[Data shown start]

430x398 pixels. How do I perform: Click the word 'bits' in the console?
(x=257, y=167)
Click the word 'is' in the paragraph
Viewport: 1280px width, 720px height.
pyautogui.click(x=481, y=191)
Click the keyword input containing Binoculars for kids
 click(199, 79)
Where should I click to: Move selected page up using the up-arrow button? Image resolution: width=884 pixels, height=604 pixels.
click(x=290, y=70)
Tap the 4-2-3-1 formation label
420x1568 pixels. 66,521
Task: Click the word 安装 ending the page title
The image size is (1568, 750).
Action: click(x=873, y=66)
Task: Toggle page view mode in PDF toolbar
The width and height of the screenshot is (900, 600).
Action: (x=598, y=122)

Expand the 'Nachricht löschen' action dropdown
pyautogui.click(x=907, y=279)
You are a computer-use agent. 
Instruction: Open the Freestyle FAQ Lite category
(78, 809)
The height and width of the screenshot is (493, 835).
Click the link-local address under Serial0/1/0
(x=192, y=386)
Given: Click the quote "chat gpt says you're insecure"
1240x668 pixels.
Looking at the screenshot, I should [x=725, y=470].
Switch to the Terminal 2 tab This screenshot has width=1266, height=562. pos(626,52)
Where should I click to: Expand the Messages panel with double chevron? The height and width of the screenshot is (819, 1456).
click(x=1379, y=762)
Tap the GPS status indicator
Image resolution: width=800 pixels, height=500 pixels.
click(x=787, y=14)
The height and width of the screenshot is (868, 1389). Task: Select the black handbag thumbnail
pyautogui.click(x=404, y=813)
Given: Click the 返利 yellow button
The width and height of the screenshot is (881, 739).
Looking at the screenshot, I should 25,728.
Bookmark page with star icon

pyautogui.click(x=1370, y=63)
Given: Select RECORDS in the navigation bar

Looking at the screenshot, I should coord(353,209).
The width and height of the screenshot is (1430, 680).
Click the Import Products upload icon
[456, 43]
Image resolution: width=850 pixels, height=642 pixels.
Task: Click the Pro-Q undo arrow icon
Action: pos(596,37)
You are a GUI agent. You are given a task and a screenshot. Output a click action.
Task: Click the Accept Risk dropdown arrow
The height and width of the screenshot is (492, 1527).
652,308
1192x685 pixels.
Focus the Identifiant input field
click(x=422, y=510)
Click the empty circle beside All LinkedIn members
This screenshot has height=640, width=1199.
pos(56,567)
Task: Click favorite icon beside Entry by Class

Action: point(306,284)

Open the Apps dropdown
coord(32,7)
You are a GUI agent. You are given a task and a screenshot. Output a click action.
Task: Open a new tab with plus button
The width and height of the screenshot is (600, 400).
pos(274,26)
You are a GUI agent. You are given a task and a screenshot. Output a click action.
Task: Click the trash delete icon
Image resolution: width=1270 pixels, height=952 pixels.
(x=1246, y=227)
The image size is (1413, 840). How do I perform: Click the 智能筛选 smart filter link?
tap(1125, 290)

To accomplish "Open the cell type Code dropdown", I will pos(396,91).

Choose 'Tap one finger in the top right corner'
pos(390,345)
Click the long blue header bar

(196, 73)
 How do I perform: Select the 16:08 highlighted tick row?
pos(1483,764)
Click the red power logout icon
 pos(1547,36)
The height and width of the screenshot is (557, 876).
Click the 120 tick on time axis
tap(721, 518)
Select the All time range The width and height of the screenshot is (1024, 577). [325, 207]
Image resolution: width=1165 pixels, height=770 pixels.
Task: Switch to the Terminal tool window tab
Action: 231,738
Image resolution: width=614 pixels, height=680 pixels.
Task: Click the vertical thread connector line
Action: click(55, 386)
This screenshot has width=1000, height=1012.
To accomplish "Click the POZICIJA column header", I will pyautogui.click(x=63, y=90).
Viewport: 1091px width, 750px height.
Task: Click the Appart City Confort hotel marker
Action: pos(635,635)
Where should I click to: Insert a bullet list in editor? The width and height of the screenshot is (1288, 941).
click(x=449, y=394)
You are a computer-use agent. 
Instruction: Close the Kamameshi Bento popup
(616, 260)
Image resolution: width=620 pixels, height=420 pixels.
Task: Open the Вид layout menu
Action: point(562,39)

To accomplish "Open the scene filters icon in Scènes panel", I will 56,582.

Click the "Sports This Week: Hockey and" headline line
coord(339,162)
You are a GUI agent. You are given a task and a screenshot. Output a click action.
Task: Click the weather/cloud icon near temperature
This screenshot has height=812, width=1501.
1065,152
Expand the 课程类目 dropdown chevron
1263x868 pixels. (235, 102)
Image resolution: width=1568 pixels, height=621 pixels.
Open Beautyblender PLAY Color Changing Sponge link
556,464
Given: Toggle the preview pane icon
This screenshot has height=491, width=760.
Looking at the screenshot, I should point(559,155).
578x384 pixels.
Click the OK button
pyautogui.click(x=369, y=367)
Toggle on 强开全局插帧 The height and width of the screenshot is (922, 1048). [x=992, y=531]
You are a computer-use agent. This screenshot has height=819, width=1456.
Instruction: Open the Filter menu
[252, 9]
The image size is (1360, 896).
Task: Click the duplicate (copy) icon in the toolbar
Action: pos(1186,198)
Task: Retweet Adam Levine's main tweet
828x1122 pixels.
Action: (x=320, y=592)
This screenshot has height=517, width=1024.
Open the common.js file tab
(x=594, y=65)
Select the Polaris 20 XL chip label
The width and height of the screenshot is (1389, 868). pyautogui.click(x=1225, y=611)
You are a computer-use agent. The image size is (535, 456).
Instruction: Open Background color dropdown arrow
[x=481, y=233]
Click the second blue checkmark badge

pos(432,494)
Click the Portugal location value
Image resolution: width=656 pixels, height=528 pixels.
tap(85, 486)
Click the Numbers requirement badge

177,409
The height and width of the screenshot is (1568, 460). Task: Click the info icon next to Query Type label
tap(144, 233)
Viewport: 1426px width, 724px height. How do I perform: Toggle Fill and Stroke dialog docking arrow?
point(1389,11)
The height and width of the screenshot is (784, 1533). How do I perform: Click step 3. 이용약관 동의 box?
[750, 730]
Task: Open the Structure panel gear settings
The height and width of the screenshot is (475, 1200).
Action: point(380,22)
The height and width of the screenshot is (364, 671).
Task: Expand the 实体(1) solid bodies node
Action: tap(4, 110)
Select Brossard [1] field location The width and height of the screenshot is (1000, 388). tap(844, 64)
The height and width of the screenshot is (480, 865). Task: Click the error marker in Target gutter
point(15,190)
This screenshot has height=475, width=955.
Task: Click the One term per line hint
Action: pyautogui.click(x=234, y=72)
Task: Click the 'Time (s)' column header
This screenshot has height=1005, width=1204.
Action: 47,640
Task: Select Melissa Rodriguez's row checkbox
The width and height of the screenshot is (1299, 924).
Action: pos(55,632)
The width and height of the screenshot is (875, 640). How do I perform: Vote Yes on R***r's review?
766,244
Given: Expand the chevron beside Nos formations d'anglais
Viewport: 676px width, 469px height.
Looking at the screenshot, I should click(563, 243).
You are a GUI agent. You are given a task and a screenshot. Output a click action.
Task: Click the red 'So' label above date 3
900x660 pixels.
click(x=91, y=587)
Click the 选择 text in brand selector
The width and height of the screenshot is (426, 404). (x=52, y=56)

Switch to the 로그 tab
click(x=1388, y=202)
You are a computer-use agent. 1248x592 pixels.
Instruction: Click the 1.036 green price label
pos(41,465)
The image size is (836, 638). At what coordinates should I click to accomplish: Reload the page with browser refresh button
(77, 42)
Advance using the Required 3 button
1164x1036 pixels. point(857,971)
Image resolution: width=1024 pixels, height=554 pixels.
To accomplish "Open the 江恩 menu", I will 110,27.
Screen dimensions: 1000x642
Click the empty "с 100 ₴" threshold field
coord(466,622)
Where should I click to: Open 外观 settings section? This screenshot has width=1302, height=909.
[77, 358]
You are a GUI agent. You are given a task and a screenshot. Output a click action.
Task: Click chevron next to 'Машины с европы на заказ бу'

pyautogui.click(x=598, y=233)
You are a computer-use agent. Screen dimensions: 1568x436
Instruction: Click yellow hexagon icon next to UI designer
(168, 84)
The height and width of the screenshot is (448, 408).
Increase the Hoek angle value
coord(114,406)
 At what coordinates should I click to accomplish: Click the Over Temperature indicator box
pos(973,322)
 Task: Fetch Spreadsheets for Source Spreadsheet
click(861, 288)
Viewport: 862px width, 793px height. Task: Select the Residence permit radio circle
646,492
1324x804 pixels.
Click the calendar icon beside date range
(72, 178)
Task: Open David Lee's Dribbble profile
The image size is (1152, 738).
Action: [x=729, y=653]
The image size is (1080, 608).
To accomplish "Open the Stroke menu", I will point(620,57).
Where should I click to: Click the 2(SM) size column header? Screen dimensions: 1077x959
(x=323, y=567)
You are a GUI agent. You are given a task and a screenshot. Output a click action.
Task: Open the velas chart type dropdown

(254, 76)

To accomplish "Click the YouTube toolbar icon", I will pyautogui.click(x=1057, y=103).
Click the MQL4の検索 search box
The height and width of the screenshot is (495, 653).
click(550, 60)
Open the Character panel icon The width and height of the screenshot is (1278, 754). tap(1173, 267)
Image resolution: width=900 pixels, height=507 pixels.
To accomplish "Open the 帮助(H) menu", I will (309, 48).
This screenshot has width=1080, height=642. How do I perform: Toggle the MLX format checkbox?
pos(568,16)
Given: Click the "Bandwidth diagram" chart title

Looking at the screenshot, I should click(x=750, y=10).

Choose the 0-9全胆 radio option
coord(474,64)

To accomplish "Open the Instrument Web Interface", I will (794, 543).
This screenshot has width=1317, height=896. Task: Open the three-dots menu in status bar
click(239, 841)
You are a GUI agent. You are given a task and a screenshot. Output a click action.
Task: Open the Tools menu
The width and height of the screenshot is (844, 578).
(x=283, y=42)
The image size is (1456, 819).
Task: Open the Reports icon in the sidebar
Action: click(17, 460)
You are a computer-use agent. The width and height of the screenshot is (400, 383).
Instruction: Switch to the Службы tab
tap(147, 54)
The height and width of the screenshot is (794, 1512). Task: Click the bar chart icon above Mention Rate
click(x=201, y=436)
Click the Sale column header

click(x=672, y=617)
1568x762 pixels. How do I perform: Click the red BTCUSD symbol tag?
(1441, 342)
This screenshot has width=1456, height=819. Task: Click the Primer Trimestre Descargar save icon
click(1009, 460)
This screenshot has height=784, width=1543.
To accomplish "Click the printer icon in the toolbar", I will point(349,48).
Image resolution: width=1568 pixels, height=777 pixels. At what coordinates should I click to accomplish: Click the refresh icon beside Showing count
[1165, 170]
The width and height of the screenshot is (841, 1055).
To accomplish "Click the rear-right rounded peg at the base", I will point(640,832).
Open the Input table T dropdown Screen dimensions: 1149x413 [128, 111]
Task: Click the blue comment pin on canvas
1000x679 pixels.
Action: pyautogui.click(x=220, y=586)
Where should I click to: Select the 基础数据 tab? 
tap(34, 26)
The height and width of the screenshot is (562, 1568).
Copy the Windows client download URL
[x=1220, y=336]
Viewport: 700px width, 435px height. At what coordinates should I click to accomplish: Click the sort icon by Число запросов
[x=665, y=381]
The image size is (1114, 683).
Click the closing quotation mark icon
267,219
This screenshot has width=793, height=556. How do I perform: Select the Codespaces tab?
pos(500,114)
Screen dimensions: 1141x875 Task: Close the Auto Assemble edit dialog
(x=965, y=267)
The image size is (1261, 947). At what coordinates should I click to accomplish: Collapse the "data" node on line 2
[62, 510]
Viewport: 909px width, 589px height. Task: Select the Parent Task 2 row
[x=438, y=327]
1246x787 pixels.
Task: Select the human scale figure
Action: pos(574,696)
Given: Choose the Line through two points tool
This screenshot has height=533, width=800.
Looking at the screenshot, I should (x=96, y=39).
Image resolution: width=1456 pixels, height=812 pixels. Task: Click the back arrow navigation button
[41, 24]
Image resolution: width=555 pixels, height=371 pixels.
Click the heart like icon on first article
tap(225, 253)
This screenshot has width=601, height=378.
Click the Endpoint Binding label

[Data shown end]

→ **Exercise**:
Render the entries as a Markdown table with the columns Row and Line, giving each line its own row number and leaving out blank lines. Begin at the line that has "You are a computer-use agent. The image" and stop after the line that has "Action: pos(55,632)".

→ **Exercise result**:
| Row | Line |
|---|---|
| 1 | You are a computer-use agent. The image size is (535, 456). |
| 2 | Instruction: Open Background color dropdown arrow |
| 3 | [x=481, y=233] |
| 4 | Click the second blue checkmark badge |
| 5 | pos(432,494) |
| 6 | Click the Portugal location value |
| 7 | Image resolution: width=656 pixels, height=528 pixels. |
| 8 | tap(85, 486) |
| 9 | Click the Numbers requirement badge |
| 10 | 177,409 |
| 11 | The height and width of the screenshot is (1568, 460). Task: Click the info icon next to Query Type label |
| 12 | tap(144, 233) |
| 13 | Viewport: 1426px width, 724px height. How do I perform: Toggle Fill and Stroke dialog docking arrow? |
| 14 | point(1389,11) |
| 15 | The height and width of the screenshot is (784, 1533). How do I perform: Click step 3. 이용약관 동의 box? |
| 16 | [750, 730] |
| 17 | Task: Open the Structure panel gear settings |
| 18 | The height and width of the screenshot is (475, 1200). |
| 19 | Action: point(380,22) |
| 20 | The height and width of the screenshot is (364, 671). |
| 21 | Task: Expand the 实体(1) solid bodies node |
| 22 | Action: tap(4, 110) |
| 23 | Select Brossard [1] field location The width and height of the screenshot is (1000, 388). tap(844, 64) |
| 24 | The height and width of the screenshot is (480, 865). Task: Click the error marker in Target gutter |
| 25 | point(15,190) |
| 26 | This screenshot has height=475, width=955. |
| 27 | Task: Click the One term per line hint |
| 28 | Action: pyautogui.click(x=234, y=72) |
| 29 | Task: Click the 'Time (s)' column header |
| 30 | This screenshot has height=1005, width=1204. |
| 31 | Action: 47,640 |
| 32 | Task: Select Melissa Rodriguez's row checkbox |
| 33 | The width and height of the screenshot is (1299, 924). |
| 34 | Action: pos(55,632) |